» **Listed records**
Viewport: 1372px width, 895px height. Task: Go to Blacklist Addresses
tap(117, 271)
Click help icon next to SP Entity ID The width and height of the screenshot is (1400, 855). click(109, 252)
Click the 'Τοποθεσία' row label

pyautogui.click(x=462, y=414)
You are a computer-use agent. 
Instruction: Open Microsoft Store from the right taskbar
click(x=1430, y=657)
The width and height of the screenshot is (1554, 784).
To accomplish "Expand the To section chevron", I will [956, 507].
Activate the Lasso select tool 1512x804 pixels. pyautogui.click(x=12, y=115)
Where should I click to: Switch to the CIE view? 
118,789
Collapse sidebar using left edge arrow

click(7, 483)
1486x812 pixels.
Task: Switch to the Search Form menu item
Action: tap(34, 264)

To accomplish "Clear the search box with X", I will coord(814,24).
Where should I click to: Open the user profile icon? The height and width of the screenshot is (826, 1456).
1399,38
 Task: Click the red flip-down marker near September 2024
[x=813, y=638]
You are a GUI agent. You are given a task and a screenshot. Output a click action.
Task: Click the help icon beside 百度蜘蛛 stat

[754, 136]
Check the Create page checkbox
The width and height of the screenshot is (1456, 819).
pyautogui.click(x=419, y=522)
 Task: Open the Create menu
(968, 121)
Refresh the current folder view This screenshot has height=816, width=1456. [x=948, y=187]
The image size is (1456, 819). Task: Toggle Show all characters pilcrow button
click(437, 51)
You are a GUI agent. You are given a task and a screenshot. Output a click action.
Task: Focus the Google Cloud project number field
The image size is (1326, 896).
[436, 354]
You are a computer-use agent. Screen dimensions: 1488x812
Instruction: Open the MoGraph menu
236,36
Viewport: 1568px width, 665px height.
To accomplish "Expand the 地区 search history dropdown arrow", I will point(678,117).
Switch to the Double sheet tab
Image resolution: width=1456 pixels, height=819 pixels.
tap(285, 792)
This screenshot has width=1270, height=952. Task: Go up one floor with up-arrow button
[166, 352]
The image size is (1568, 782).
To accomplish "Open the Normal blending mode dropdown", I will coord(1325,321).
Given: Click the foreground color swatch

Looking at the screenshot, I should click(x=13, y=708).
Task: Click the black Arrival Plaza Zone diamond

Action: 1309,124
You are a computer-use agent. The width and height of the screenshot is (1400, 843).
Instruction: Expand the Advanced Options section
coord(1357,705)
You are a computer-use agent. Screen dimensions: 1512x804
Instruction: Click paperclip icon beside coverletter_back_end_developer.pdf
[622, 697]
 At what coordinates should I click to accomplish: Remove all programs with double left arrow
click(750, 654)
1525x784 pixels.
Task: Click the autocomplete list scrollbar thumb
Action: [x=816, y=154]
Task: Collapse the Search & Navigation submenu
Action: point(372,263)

» **What you need to do**
Go through the entries and restate each one exactly.

» **Exercise answer**
Viewport: 1372px width, 895px height. Task: Go to Blacklist Addresses
tap(117, 271)
Click help icon next to SP Entity ID The width and height of the screenshot is (1400, 855). click(109, 252)
Click the 'Τοποθεσία' row label

pyautogui.click(x=462, y=414)
You are a computer-use agent. 
Instruction: Open Microsoft Store from the right taskbar
click(x=1430, y=657)
The width and height of the screenshot is (1554, 784).
To accomplish "Expand the To section chevron", I will [956, 507].
Activate the Lasso select tool 1512x804 pixels. pyautogui.click(x=12, y=115)
Where should I click to: Switch to the CIE view? 
118,789
Collapse sidebar using left edge arrow

click(7, 483)
1486x812 pixels.
Task: Switch to the Search Form menu item
Action: tap(34, 264)

To accomplish "Clear the search box with X", I will coord(814,24).
Where should I click to: Open the user profile icon? The height and width of the screenshot is (826, 1456).
1399,38
 Task: Click the red flip-down marker near September 2024
[x=813, y=638]
You are a GUI agent. You are given a task and a screenshot. Output a click action.
Task: Click the help icon beside 百度蜘蛛 stat

[754, 136]
Check the Create page checkbox
The width and height of the screenshot is (1456, 819).
pyautogui.click(x=419, y=522)
 Task: Open the Create menu
(968, 121)
Refresh the current folder view This screenshot has height=816, width=1456. [x=948, y=187]
The image size is (1456, 819). Task: Toggle Show all characters pilcrow button
click(437, 51)
You are a GUI agent. You are given a task and a screenshot. Output a click action.
Task: Focus the Google Cloud project number field
The image size is (1326, 896).
[436, 354]
You are a computer-use agent. Screen dimensions: 1488x812
Instruction: Open the MoGraph menu
236,36
Viewport: 1568px width, 665px height.
To accomplish "Expand the 地区 search history dropdown arrow", I will point(678,117).
Switch to the Double sheet tab
Image resolution: width=1456 pixels, height=819 pixels.
tap(285, 792)
This screenshot has width=1270, height=952. Task: Go up one floor with up-arrow button
[166, 352]
The image size is (1568, 782).
To accomplish "Open the Normal blending mode dropdown", I will coord(1325,321).
Given: Click the foreground color swatch

Looking at the screenshot, I should click(x=13, y=708).
Task: Click the black Arrival Plaza Zone diamond

Action: 1309,124
You are a computer-use agent. The width and height of the screenshot is (1400, 843).
Instruction: Expand the Advanced Options section
coord(1357,705)
You are a computer-use agent. Screen dimensions: 1512x804
Instruction: Click paperclip icon beside coverletter_back_end_developer.pdf
[622, 697]
 At what coordinates should I click to accomplish: Remove all programs with double left arrow
click(750, 654)
1525x784 pixels.
Task: Click the autocomplete list scrollbar thumb
Action: [x=816, y=154]
Task: Collapse the Search & Navigation submenu
Action: point(372,263)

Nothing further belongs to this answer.